Shands rolls out new pediatric ambulance
The $56,000 vehicle will be used solely to transport critically ill children.
Published: Wednesday, July 1, 2009 at 6:01 a.m.
Last Modified: Tuesday, June 30, 2009 at 11:23 p.m.
It may have been pouring rain, but Shands chose Tuesday morning to unveil its shiny new pediatric critical care ambulance. It will be designated ShandsCair 8 and is the first such vehicle in Gainesville.
The $56,000 vehicle was purchased with funds from the Children's Miracle Network, according to Margaret Friend of CMN. It will be used solely for the transport of critically ill children and premature infants to Shands at the University of Florida.

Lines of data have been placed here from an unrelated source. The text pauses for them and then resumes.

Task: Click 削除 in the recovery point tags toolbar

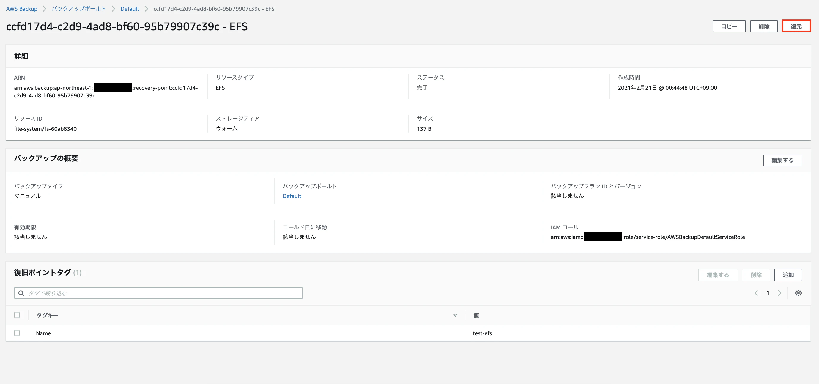Action: [756, 275]
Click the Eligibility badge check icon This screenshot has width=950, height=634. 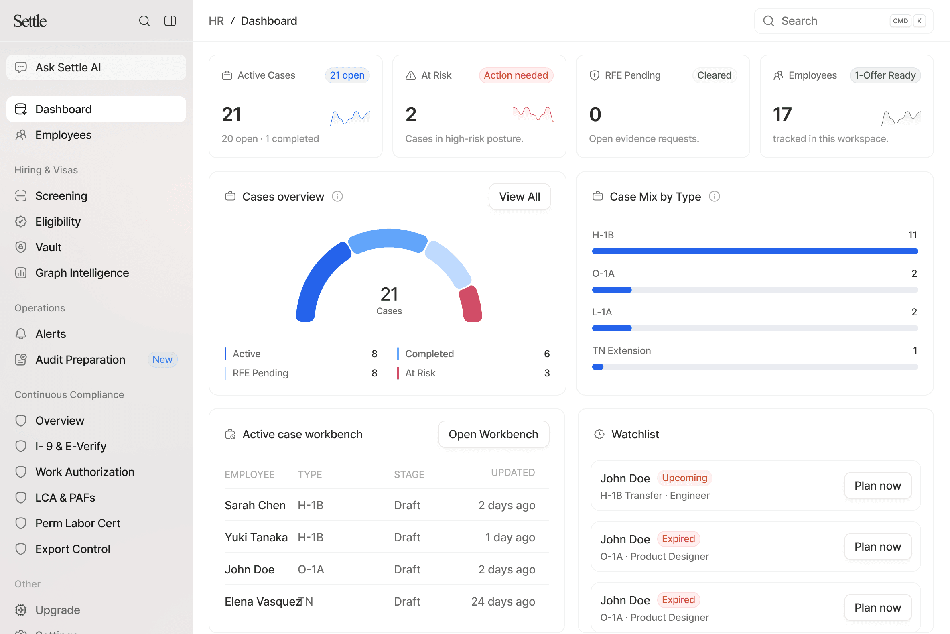[x=21, y=222]
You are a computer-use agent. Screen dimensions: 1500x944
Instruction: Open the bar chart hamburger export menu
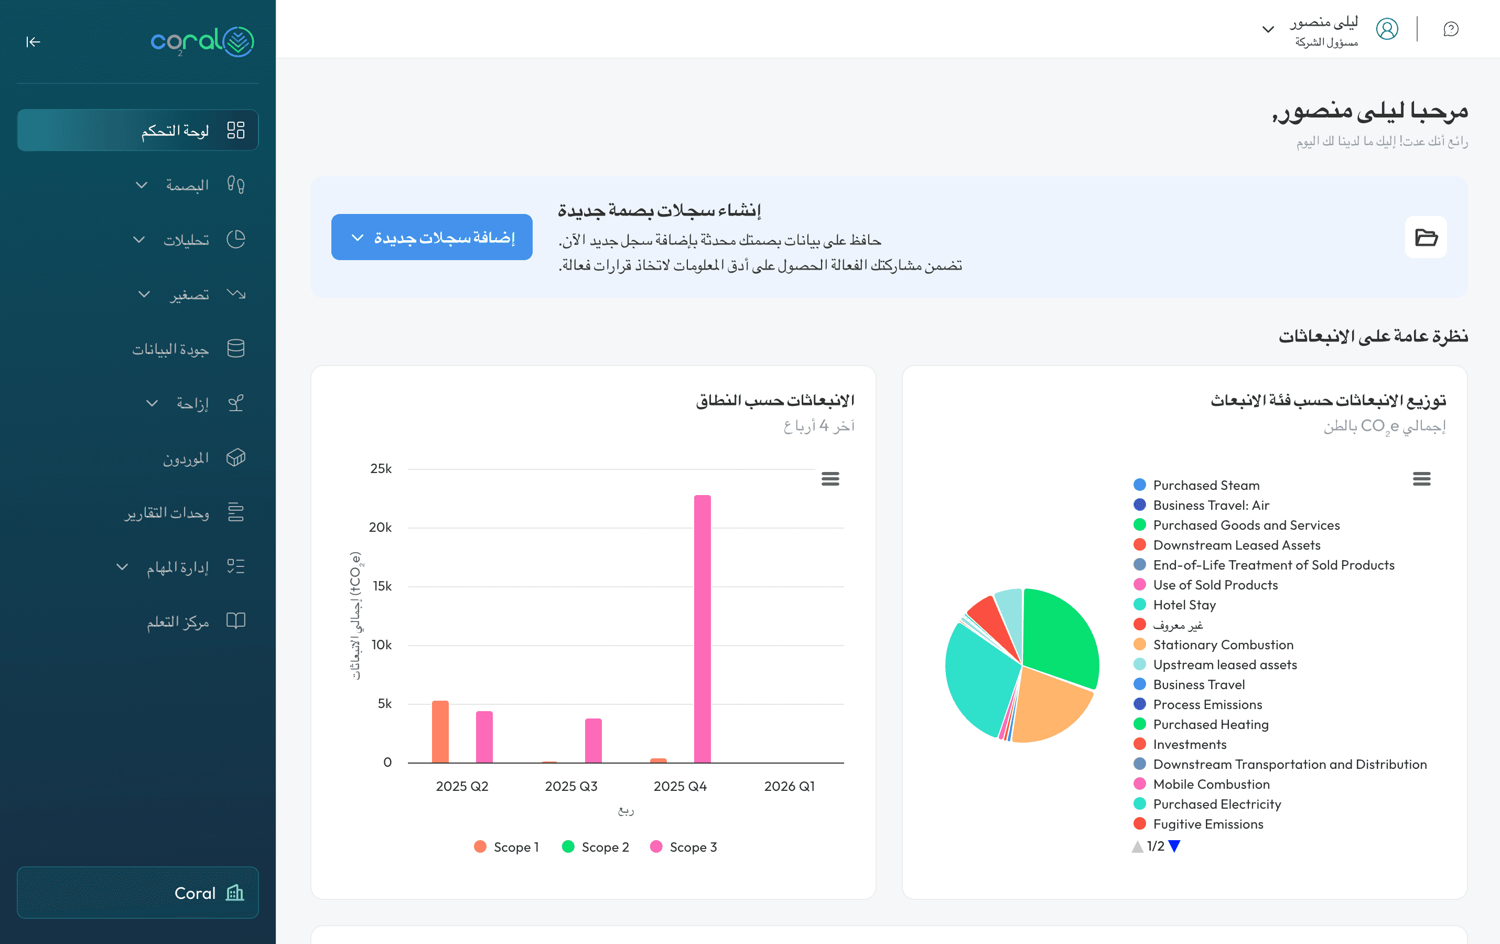click(830, 479)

For neonatal transport, a special unit can be rolled aboard and plugged in. It is stocked with everything the nursing team needs to care for the tiny babies whose lives are at risk. Neonatal flight nurse Kelly Hernacki said the team makes 40 to 60 such runs each month.
"The equipment is all specialized, all much smaller," Hernacki. "We carry drugs in much smaller volumes, because we transport some babies who only weigh about a pound."
An incubator bed circulates warm air to keep the baby's body temperature stable during the transfer from another hospital to Shands UF.
Smaller IV equipment, resuscitation bags and blood-pressure cuffs are among the child-focused equipment aboard. A Broselow pediatric emergency tape along one wall helps the crew double-check the appropriate dosage of any medications, based on a baby's height and weight.
"There is 24/7 coverage for pediatric calls," Hernacki said. The team also includes a respiratory therapist. The group flew to Boston on Monday for a transfer and has gone as far as California for a highly specialized case that needed to see a Shands specialist.
"You never know what's going happen day to day, or minute to minute," Hernacki said. "It gives you a chance to use your critical thinking skills."
The new vehicle expands the ShandsCair fleet, which includes a helicopter, a fixed-wing jet and three ambulances.
Dr. Michael Weiss is medical director for neonatal and pediatric transport and an associate professor of pediatrics in UF's College of Medicine.
"About 60 percent of our transport to the neonatal intensive care unit comes via ground," Weiss said. "This allows us to keep multiple teams on the road, covering a broader range, but if we needed to get a sick baby rapidly in Jacksonville, we'd fly."